Yams Day Was Beautiful
A year after A$AP Yams’ death, family, friends, and fans celebrated his life at the first annual Yams Day tribute concert at New York’s Terminal 5.
It feels like everyone in New York has a story about A$AP Yams. The A$AP Mob founder and so-called “spirit guide” was known for his magnetism, and for making even the most casual of acquaintances feel like dear friends. By the time of his death a year ago, Yams—born Steven Rodriguez—had amassed an army of devotees, some with stories of late-night gambols across New York (and, eventually, the world) and others with memories of jokes and words of inspiration doled out via Tumblr and Twitter. The essence of those stories were relived in real time on Monday night, when family, friends, and fans congregated at Terminal 5 for the first annual Yams Day, a tribute concert organized by Yams’ mother, Tatiana Paulino, and the A$AP Mob on the anniversary of his death. In many ways, Yams Day was exactly what years of attending rap shows in the city would lead you to expect from an event of its nature—overzealous security, guestlist drama, and set times that bled into one another. But mostly, it was a simple, honest elegy for a remarkable man and his moment in history.
Near the entrance to Terminal 5, a cavernous west side venue better-suited to massive raves than actual concerts, there was a face-painting booth where fans were able to model their faces into Yams signature appearance; throughout the night, dozens of people walked around sporting temporary facsimiles of the bruise-like birthmark that famously covered one of his cheeks and the tiny cross that was inked over the other. Elsewhere, kids wore bathrobes over their assorted streetwear, in tribute to his #cozyboy lifestyle. On stage, an Ikea Klippan couch was upholstered with Coogi sweaters and duct tape, also in tribute to Yams’ affinity for the Australian brand that became a symbol of hip-hop luxury in the ‘90s.
The evening’s performances largely favored New York artists Yams fucked with or whose careers he had a hand in: members of the A$AP Mob—from Rocky and Ferg to Bari, Twelvvy, Nast, and Ant—others like Action Bronson, Da$h, RetcH, and crews like Flatbush Zombies and Joey Badass’ Pro Era. Other performers, like Philly’s Lil Uzi Vert and Atlanta’s Madeintyo, have largely started to buzz in the year since Yams’ death, but stand out as guys he might have unofficially mentored or shared genuine words of wisdom with as he watched their ascent. A$AP Mob’s closing set, a Hennessy-swilling free-for-all that featured an appearance by French Montana and sing-a-long renditions of the Mob’s biggest hits, came after a quick word of thanks from Yams’ mom, who had draped a Coogi sweater around her waist. Just as the crowd had spent much of the night making noise for her son, she was treated to warm bouts of applause, to which she announced the creation of a non-profit in Yams’ honor. For an outsider peeking in, it felt like love.

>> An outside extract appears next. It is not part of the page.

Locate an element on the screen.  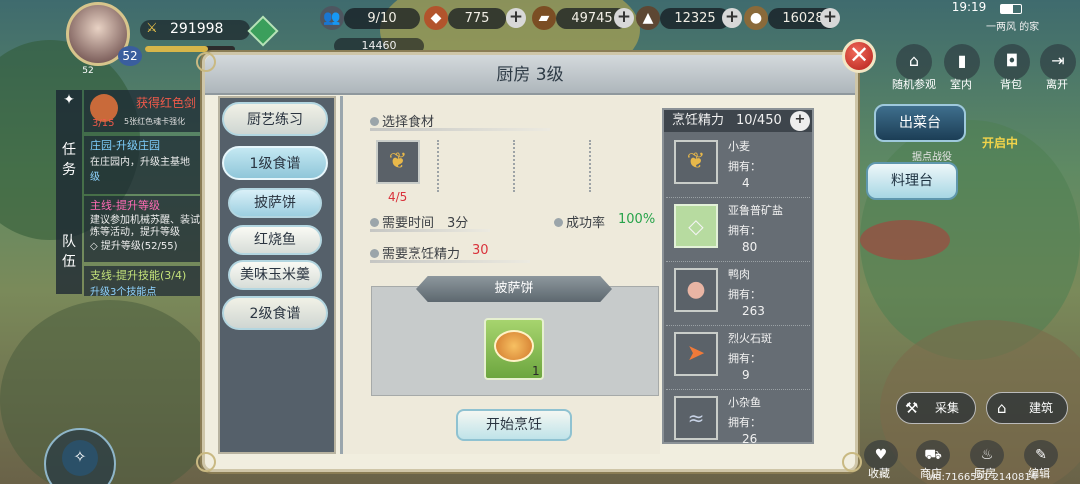
quest-title: 庄园-升级庄园 is located at coordinates (125, 146).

Since his death, much of the conversation about Yams’ legacy has focused on his role in reinventing New York rap and its attendant culture; by many accounts, his efforts changed the city and the way many of its young residents felt about it. How he recast a popular Tumblr account into a multi-million dollar business was no less than an act of genius, for which he deserves to be lauded. But among the most heartening strands of eulogizing, official and unofficial, that have poured out after his passing was the constant reference to his kindness.

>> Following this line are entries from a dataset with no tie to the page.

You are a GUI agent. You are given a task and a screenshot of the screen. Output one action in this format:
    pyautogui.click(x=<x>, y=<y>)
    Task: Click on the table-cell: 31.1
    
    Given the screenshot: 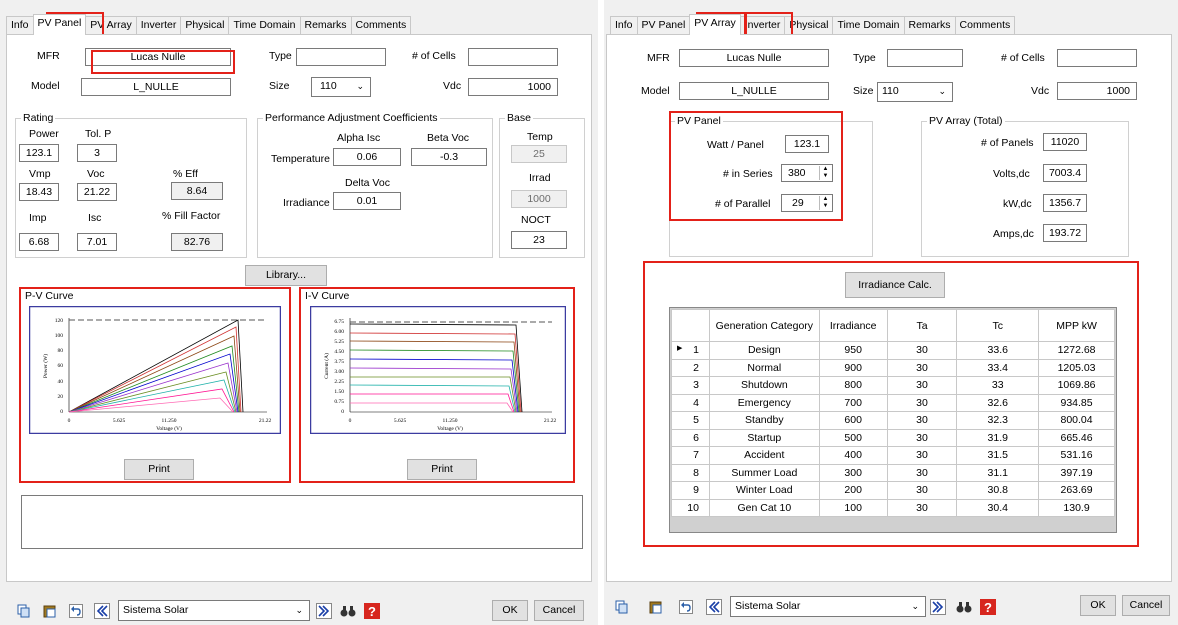 What is the action you would take?
    pyautogui.click(x=998, y=472)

The thought resurfaced in the wake of David Bowie’s death a week ago; while Bowie’s contributions to the landscape of music, art, fashion, and modern human life are worthy of all the memorializing, the stories that echo loudest are about his little acts of caring, the generous gestures performed with no expectation of reciprocity. So, too, is this true of Yams. Friends speak of unsolicited words of support he would send in random iMessages, peers remember the selflessness he showed in giving their music and nascent ambitions a chance. A$AP Rocky, in a New York Times interview last year, told the story of he and Yams’ only fight: it ended with Yams volunteering a personal sacrifice out of loyalty.
A word I recently found in the Dictionary of Obscure Sorrows, a Tumblr project that defines previously unnamed human sentiments, comes to mind: dead reckoning, n., to find yourself bothered by someone’s death more than you would have expected, as if you assumed they would always be part of the landscape, like a lighthouse you could pass by for years until the night it suddenly goes dark, leaving you with one less landmark to navigate by—still able to find your bearings, but feeling all that much more adrift.